Click any log entry to expand it, and you will find a field called jsonPayload. Expand jsonPayload and you will see a number of subfields:

  • accelerator_type: the accelerator type
  • consumer_project: the project where the Cloud TPU lives
  • evententry_timestamp: the time when the log was generated
  • system_available_memory_GiB: the available memory on the Cloud TPU worker (0 ~ 350 GiB)

Creating log-based metrics

This section describes how to create log-based metrics used for setting up monitoring dashboards and alerts. For information about programmatically creating log-based metrics, see Creating log-based metrics programmatically using the Cloud Logging REST API.

The following example uses the system_available_memory_GiB subfield to demonstrate how to create a log-based metric for monitoring Cloud TPU worker available memory.

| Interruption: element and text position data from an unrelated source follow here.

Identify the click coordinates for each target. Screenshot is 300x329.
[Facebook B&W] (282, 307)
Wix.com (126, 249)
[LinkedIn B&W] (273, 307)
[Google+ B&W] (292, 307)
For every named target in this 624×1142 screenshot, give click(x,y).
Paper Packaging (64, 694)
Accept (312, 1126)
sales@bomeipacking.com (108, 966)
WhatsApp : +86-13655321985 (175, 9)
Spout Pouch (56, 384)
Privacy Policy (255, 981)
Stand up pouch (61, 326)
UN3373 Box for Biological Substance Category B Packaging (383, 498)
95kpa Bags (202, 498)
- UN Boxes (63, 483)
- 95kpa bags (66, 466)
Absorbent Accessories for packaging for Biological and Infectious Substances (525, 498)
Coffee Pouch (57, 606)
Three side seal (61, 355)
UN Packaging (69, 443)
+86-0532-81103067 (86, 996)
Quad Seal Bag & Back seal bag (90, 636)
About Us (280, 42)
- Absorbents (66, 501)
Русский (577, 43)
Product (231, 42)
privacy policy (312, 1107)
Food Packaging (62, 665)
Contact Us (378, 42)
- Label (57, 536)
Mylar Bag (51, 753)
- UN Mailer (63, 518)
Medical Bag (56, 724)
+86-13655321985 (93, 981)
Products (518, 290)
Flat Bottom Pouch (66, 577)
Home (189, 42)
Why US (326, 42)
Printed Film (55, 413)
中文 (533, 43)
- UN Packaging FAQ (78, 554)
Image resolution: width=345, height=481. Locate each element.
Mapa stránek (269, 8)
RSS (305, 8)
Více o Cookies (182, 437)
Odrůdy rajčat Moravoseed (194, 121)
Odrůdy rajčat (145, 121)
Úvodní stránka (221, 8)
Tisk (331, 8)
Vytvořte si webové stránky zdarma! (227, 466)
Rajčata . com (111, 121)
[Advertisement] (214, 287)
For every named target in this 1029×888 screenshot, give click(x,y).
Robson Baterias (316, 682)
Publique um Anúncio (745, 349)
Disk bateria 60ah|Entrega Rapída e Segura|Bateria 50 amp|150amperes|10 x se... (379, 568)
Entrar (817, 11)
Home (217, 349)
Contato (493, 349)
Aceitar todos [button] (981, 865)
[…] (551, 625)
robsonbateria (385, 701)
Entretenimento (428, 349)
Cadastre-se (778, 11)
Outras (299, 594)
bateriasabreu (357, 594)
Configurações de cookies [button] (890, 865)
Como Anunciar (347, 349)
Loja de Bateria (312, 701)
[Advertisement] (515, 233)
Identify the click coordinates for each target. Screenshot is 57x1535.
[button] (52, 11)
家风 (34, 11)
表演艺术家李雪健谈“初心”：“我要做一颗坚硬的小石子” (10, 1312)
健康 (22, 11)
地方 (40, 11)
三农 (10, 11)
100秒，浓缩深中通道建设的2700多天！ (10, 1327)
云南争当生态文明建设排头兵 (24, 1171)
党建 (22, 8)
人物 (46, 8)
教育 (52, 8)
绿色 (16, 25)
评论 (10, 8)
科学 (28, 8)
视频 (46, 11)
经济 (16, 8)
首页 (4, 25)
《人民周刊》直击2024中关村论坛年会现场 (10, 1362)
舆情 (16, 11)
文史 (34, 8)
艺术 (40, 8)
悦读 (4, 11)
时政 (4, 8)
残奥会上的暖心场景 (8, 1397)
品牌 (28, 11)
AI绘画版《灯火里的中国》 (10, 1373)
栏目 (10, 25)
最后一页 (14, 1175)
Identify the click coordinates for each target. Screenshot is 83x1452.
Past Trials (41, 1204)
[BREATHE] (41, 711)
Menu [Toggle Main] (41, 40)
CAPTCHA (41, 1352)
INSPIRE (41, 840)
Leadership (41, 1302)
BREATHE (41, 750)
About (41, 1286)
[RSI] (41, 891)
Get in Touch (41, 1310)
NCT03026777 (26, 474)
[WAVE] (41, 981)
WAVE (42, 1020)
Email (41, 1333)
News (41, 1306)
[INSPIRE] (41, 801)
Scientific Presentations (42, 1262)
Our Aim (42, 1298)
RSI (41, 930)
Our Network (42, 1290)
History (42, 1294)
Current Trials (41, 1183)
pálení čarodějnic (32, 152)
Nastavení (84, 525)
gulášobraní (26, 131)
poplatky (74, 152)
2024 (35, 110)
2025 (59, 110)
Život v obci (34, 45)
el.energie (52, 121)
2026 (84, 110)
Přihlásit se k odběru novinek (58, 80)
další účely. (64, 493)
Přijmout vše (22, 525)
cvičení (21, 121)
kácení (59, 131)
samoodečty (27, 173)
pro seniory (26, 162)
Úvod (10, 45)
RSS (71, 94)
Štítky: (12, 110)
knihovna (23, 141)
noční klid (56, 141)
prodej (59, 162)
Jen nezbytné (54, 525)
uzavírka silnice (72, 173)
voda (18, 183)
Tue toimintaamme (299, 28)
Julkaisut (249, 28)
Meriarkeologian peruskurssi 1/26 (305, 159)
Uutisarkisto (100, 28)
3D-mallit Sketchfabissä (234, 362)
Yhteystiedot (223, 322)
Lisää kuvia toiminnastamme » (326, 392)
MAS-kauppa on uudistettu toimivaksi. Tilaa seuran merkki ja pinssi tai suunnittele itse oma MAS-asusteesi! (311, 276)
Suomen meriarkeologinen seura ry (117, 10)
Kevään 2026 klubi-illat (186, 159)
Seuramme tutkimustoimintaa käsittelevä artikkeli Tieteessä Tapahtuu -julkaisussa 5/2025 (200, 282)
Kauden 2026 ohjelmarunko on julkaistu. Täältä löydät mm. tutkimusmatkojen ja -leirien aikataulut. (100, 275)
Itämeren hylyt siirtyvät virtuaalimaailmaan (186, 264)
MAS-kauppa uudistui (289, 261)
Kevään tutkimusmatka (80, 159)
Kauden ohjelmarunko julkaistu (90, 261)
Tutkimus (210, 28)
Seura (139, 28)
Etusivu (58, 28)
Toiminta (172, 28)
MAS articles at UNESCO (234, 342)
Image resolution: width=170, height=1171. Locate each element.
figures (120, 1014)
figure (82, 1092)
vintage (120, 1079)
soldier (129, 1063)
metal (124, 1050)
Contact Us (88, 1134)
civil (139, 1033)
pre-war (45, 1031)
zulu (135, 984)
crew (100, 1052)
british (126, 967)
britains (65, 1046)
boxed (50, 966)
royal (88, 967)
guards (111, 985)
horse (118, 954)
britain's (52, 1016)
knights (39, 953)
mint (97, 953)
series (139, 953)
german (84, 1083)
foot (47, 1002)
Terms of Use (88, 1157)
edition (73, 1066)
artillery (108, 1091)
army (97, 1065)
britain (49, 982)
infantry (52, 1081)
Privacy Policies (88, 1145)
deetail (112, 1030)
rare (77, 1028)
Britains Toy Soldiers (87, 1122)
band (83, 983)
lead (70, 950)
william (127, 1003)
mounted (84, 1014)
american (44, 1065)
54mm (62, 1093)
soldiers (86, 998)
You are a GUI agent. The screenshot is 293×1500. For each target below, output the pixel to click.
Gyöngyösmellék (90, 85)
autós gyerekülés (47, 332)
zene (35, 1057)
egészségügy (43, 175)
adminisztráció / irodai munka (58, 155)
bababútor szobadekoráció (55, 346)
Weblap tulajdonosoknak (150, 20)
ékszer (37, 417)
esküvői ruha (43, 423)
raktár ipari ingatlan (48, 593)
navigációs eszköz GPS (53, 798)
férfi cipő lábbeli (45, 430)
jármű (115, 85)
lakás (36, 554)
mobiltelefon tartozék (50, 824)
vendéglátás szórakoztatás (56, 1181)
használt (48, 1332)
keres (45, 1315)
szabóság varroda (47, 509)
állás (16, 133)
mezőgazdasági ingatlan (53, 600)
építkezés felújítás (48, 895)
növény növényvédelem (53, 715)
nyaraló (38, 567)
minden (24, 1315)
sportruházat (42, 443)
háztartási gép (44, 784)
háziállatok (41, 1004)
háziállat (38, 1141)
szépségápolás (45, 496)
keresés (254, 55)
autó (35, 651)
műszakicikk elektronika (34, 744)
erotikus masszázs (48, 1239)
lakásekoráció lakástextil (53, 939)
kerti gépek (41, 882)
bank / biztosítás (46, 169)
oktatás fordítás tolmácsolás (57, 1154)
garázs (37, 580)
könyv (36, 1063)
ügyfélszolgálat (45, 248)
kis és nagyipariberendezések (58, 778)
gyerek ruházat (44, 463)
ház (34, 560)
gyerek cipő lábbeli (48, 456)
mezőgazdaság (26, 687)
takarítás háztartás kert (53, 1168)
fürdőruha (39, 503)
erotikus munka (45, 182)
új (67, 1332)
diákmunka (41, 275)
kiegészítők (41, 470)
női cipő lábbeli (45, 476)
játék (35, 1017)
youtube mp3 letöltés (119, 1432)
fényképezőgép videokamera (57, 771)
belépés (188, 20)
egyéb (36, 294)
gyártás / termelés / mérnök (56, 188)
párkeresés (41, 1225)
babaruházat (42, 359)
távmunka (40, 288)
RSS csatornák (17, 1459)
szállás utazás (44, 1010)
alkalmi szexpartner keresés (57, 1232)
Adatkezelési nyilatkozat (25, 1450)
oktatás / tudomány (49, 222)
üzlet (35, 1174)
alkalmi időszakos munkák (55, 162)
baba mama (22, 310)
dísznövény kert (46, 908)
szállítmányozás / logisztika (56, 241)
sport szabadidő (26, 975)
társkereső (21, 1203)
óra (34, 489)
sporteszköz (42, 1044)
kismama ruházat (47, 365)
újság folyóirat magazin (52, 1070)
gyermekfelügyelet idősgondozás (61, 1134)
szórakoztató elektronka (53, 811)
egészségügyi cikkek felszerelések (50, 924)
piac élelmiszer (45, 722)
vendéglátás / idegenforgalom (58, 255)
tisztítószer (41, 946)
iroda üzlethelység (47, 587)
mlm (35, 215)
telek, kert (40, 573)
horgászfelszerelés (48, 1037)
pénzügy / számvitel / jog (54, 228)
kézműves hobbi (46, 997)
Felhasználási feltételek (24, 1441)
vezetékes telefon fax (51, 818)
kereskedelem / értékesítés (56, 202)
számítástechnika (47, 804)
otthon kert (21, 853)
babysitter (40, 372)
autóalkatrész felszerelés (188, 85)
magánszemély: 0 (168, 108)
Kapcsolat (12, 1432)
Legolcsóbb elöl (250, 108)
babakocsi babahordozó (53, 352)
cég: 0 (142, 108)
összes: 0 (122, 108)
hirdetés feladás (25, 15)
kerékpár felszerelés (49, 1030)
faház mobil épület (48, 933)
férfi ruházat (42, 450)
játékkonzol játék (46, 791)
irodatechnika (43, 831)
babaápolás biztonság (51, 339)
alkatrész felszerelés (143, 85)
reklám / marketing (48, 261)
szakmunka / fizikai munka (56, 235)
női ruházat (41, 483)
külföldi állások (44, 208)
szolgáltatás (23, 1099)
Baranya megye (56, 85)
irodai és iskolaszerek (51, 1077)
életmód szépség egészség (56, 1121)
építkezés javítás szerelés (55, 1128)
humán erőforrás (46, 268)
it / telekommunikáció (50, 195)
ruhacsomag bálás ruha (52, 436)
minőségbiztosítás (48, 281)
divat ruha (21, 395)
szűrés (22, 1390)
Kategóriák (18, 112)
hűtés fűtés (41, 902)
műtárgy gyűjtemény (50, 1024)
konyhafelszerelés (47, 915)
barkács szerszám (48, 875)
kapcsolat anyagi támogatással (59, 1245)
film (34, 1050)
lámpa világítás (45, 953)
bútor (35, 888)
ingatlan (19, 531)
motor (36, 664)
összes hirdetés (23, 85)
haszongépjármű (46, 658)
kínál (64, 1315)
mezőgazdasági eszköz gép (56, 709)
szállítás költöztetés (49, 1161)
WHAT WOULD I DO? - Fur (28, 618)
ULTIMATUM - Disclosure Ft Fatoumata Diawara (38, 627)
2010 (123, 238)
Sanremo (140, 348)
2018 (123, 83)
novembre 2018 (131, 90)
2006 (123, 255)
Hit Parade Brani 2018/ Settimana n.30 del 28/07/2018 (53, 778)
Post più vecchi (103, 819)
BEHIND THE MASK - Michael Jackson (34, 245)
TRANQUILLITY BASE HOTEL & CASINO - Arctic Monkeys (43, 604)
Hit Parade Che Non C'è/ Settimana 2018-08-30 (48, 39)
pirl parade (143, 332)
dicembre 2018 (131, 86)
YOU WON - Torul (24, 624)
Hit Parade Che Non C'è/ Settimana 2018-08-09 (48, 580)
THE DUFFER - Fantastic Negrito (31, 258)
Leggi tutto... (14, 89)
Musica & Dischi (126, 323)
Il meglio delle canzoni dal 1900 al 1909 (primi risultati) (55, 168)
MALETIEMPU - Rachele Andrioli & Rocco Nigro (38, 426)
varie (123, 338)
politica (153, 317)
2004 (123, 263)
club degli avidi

  1. Navigate to the Logs Explorer
  2. In the query box, enter the following query to extract all log entries that have system_available_memory_GiB defined for the primary Cloud TPU worker:

    resource.type=tpu_worker
    resource.labels.project_id=your-project
    resource.labels.zone=your-tpu-zone
    resource.labels.node_id=your-tpu-name
    resource.labels.worker_id=0
    logName=projects/your-project/logs/tpu.googleapis.com%2Fruntime_monitor
    jsonPayload.system_available_memory_GiB:*
    
  3. Click Create metric to display the Metric Editor

  4. Under Metric Type, choose Distribution

  5. Type a name, optional description, and unit of measurement for your metric. Type "matrix_unit_utilization_percent" and "MXU utilization" in the Name and Description fields, respectively

  6. The filter is pre-populated with the script that you entered in the Logs Explorer

  7. Click CREATE METRIC

  8. Click Explore Metrics to view your new metric. It make take a few minutes before your metrics are displayed

Creating log-based metrics with the Cloud Logging REST API

You can also create log-based metrics through the Cloud Logging API. For more information, see Creating a distribution metric.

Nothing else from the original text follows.